* **Material supplied**
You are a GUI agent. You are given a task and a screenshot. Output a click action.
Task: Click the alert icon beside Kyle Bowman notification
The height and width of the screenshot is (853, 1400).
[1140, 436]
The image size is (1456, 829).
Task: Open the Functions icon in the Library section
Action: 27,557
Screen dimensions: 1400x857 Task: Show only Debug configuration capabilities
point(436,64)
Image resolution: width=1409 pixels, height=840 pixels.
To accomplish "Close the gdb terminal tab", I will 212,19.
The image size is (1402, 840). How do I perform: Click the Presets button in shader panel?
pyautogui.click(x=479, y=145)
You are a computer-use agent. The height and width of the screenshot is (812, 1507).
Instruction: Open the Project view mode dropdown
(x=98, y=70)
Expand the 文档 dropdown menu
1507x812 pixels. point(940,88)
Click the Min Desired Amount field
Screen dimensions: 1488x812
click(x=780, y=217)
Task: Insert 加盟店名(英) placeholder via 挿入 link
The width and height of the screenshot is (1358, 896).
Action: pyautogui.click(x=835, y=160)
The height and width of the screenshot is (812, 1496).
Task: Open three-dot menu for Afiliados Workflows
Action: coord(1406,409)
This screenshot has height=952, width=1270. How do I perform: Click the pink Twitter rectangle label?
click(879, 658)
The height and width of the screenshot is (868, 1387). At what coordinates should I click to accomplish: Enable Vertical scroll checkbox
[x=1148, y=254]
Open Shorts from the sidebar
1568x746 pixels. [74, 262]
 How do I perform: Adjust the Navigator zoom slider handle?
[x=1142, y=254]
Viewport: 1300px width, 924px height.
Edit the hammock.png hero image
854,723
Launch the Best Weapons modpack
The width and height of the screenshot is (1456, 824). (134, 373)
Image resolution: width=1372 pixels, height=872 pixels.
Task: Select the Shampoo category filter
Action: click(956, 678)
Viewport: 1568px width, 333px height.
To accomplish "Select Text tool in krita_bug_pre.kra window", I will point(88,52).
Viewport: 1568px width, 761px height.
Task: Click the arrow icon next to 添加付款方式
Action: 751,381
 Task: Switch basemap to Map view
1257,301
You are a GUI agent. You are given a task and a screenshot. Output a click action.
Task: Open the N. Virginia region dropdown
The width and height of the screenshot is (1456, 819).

* **Exercise**
In full and without changes, repeat the listing.

* **Expected output**
You are a GUI agent. You are given a task and a screenshot. Output a click action.
Task: Click the alert icon beside Kyle Bowman notification
The height and width of the screenshot is (853, 1400).
[1140, 436]
The image size is (1456, 829).
Task: Open the Functions icon in the Library section
Action: 27,557
Screen dimensions: 1400x857 Task: Show only Debug configuration capabilities
point(436,64)
Image resolution: width=1409 pixels, height=840 pixels.
To accomplish "Close the gdb terminal tab", I will 212,19.
The image size is (1402, 840). How do I perform: Click the Presets button in shader panel?
pyautogui.click(x=479, y=145)
You are a computer-use agent. The height and width of the screenshot is (812, 1507).
Instruction: Open the Project view mode dropdown
(x=98, y=70)
Expand the 文档 dropdown menu
1507x812 pixels. point(940,88)
Click the Min Desired Amount field
Screen dimensions: 1488x812
click(x=780, y=217)
Task: Insert 加盟店名(英) placeholder via 挿入 link
The width and height of the screenshot is (1358, 896).
Action: pyautogui.click(x=835, y=160)
The height and width of the screenshot is (812, 1496).
Task: Open three-dot menu for Afiliados Workflows
Action: coord(1406,409)
This screenshot has height=952, width=1270. How do I perform: Click the pink Twitter rectangle label?
click(879, 658)
The height and width of the screenshot is (868, 1387). At what coordinates should I click to accomplish: Enable Vertical scroll checkbox
[x=1148, y=254]
Open Shorts from the sidebar
1568x746 pixels. [74, 262]
 How do I perform: Adjust the Navigator zoom slider handle?
[x=1142, y=254]
Viewport: 1300px width, 924px height.
Edit the hammock.png hero image
854,723
Launch the Best Weapons modpack
The width and height of the screenshot is (1456, 824). (134, 373)
Image resolution: width=1372 pixels, height=872 pixels.
Task: Select the Shampoo category filter
Action: click(956, 678)
Viewport: 1568px width, 333px height.
To accomplish "Select Text tool in krita_bug_pre.kra window", I will point(88,52).
Viewport: 1568px width, 761px height.
Task: Click the arrow icon next to 添加付款方式
Action: 751,381
 Task: Switch basemap to Map view
1257,301
You are a GUI agent. You are given a task and a screenshot. Output a click action.
Task: Open the N. Virginia region dropdown
The width and height of the screenshot is (1456, 819).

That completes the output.